Question

Question 1
Show that the cube of a positive integer of the form 6q + r, where q is an integer and r = 0, 1, 2, 3, 4, 5 is also of the form 6m + r.

Answer 1

Let a be an arbitrary positive integer.

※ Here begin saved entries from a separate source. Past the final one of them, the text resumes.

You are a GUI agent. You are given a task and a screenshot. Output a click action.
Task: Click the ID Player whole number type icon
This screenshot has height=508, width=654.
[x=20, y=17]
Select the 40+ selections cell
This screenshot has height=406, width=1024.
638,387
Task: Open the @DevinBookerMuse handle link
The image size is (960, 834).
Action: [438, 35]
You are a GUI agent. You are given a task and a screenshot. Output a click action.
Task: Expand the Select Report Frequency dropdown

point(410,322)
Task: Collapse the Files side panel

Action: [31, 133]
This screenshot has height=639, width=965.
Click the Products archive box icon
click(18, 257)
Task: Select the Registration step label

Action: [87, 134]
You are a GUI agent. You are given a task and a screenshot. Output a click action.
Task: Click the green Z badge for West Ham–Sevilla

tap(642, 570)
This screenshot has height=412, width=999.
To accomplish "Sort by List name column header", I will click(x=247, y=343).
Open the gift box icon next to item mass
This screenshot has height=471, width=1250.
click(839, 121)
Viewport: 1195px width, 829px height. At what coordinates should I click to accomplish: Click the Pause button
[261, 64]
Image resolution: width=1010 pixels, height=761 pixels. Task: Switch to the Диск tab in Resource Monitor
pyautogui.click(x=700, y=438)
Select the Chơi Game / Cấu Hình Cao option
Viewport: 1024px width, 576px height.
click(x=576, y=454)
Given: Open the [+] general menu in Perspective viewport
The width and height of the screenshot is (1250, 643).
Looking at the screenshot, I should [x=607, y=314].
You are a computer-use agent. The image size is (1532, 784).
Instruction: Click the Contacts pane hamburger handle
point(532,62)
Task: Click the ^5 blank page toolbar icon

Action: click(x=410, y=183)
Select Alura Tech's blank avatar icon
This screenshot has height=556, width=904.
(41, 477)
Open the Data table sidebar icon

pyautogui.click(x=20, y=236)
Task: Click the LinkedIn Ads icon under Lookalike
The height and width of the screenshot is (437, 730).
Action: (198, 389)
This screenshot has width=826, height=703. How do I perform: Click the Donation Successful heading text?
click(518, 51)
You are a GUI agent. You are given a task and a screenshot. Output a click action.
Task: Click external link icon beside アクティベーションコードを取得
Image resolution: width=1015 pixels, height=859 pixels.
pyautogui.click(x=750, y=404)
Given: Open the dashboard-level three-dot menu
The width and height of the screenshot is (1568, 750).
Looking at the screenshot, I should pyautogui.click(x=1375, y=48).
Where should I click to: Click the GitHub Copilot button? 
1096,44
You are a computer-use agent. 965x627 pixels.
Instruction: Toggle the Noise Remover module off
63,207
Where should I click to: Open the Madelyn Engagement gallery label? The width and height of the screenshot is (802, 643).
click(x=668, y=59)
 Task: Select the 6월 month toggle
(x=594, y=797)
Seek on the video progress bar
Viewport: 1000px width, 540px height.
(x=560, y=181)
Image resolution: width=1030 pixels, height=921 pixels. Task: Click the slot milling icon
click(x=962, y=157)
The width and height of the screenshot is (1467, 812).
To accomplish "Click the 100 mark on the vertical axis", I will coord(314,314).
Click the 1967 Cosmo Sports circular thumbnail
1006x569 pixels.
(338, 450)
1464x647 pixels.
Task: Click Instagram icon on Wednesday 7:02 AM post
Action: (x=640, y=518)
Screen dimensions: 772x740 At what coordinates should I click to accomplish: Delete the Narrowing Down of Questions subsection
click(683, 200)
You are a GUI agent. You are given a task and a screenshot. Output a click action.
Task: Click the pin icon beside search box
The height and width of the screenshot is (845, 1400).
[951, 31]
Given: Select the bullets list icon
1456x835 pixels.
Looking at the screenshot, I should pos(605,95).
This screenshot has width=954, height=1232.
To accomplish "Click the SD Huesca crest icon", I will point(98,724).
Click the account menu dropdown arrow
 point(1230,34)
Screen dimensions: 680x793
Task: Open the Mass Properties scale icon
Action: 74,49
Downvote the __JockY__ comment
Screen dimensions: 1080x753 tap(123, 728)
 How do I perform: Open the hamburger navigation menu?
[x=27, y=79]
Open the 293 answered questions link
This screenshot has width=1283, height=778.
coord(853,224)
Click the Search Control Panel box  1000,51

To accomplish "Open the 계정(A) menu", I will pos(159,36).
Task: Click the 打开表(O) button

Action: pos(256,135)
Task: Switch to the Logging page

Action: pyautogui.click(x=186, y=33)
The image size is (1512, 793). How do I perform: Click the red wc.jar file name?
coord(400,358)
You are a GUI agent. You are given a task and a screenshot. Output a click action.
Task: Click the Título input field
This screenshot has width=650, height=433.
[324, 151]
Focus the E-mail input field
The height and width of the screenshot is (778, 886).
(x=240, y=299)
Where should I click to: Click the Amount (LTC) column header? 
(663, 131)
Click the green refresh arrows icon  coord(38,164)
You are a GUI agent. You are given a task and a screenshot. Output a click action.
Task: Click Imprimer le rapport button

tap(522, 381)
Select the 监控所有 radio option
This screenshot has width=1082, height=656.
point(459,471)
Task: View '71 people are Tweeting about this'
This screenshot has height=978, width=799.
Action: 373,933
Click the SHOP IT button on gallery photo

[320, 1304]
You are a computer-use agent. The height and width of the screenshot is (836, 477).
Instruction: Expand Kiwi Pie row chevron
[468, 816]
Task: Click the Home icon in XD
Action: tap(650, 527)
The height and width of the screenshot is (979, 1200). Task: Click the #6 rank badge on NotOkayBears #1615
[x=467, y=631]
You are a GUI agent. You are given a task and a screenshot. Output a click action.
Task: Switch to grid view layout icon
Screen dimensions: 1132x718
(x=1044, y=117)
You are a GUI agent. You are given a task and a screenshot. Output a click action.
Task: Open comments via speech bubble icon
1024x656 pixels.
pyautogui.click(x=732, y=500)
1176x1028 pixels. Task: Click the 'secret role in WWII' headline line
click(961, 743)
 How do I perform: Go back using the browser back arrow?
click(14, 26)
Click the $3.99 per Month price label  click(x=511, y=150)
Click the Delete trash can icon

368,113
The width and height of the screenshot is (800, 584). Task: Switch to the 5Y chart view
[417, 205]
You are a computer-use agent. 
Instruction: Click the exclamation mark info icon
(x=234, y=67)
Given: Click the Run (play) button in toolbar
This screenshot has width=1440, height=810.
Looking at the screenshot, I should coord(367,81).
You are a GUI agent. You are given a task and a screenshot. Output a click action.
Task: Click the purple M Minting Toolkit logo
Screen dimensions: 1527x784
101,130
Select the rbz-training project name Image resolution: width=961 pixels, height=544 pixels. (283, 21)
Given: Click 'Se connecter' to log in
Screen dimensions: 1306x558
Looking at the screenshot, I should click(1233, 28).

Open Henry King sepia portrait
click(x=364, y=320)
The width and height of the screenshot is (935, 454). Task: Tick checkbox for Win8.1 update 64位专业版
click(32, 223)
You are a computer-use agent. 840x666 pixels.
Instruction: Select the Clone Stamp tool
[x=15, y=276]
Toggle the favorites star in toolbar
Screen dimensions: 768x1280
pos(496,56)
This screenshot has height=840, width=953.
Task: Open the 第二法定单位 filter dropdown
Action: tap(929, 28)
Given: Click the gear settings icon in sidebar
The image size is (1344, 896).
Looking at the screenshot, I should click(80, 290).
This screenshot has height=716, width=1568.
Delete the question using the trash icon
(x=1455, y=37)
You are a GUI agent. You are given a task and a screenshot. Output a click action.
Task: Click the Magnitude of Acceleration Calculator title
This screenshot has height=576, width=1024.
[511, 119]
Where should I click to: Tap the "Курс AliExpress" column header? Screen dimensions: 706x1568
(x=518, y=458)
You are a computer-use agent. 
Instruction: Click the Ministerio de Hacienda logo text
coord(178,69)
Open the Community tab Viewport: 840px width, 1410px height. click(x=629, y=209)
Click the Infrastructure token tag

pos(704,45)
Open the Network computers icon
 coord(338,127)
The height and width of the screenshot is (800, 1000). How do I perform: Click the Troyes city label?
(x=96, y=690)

Then, by Euclid's division algorithm, corresponding to the positive integers a and 6, there exist non - negative integers q and r such that;
$a=6q+r,where,0\le r<6$
$\Rightarrow a^3=(6q+r{)}^3=216q^3+r^3+3\times 6qr(6q+r)$
$[\therefore (a+b{)}^3=a^3+b^3+3ab(a+b)]$
$\Rightarrow a^3=(216q^3+108q^{2}r+18q{r}^2+r^3)$ ...(i)
where, $0\le r<6$.
Case I
When r = 0, putting r = 0 in eq (i), we get,
$a^3=216q^3=6\left(36q^3\right)=6m$
where, $m=36q^3$ is an integer.
Case II
When r =1 , putting r = 1 in eq. (i), we get,
$a^3=(216q^3+108q^2+18q)+1$
$=6(36q^3+18q^2+3q)+1$
$=6m+1$
where, $m=(36q^3+18q^2+3q)$ is an integer.
Case III
When r = 2, putting r = 2 in eq. (i), we get,
$a^3=(216q^3+216q^2+72q)+8$
$a^3=(216q^3+216q^2+72q+6)+2$
$\Rightarrow a^3=6(36q^3+36q^2+12q+1)+2=6m+2$
where $m=(36q^3+36q^2+12q+1)$ is an integer.
Case IV
When r =3 , putting r = 3 in eq. (i), we get,
$a^3=(216q^3+324q^2+162q)+27$
$=6(36q^3+54q^2+27q)+24+3$
$=6(36q^3+54q^2+27q+4)+3=6m+3$
where, $m=(36q^3+54q^2+27q+4)$ is an integer.
Case V
When r = 4, putting r = 4 in eq. (i), we get,
$a^3=(216q^3+432q^2+288q)+64$
$=6(36q^3+72q^2+48q)+60+4$
$=6(36q^3+72q^2+48q+10)+4=6m+4$
Where, $m=(36q^3+72q^2+48q+10)$ is an integer.
Case VI
When r = 5, putting r = 5 in eq. (i), we get,
$a^3=(216q^3+540q^2+450q)+125$
$=6(36q^3+90q^2+75q)+120+5$
$=6(36q^3+90q^2+75q+20)+5=6m+5$
Where, $m=(36q^3+90q^2+75q+20)$ is an integer.
Hence, the cube of a positive integer of the form 6q + r, where q is an integer and r = 0 1, 2, 3, 4, 5 is also of the forms 6m , 6m + 1, 6m + 2, 6m + 3, 6m + 4 and 6m + 5 i.e., 6m + r.